The presidential race can have an enormous say on whether or not Poland performs within the EU’s massive league or if it retreats again into isolation alongside different populist-governed international locations in Central Europe like Hungary and Slovakia.
Throughout PiS’s eight years in energy it bought into fights with the EU and different allies over efforts to politicize the justice system, assaults on LGBTQ+ rights, tightening abortion guidelines and utilizing state cash for occasion goals. Nevertheless, it additionally directed a deluge of cash towards poorer voters and gave often-ignored individuals from smaller cities and villages a way that their extra conservative values have been necessary.
Is the president necessary?
Poland’s president is a largely ceremonial job — the incumbent will get to reside in a elaborate palace, indicators off on individuals changing into professors, generals and ambassadors, and is the commander-in-chief of the armed forces, though it’s the federal government that units overseas and army coverage, not the president.

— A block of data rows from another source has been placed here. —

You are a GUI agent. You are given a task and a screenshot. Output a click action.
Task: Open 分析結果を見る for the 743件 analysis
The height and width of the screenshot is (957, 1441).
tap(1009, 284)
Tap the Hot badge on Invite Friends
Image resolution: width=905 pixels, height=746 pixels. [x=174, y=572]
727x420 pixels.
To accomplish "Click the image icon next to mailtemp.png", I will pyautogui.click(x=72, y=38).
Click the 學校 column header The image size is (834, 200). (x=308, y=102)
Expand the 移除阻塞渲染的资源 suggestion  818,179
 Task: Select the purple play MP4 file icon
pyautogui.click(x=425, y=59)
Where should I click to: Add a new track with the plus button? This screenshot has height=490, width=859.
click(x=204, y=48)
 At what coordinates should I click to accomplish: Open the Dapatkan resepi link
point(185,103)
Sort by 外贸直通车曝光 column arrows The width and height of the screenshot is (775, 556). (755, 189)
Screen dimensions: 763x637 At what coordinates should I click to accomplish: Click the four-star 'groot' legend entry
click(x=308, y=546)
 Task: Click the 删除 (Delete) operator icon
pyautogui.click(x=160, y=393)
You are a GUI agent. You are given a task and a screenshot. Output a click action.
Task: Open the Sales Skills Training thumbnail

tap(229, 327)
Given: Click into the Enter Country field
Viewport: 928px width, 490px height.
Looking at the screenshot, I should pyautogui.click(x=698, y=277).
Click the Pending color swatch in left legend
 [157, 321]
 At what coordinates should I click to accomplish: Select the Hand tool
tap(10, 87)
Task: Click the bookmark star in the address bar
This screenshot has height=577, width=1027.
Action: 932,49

He can provoke laws.
However he does have actual energy — albeit of a adverse variety. A president can veto payments that may solely be overridden with a three-fifths majority in parliament. That’s a degree no occasion has in Poland’s deeply divided political panorama. The president also can ship laws to be analyzed by the Constitutional Tribunal, a prime courtroom, which is essentially equal to a veto.
Tusk spelled out the perks of the job in 2010: “honors, chandeliers, a palace and a veto.”
PiS-backed President Duda has blocked a lot of Tusk’s legislative agenda, resulting in rising frustration amongst his voters and one of many causes that the federal government is seeing a gentle fall in public assist.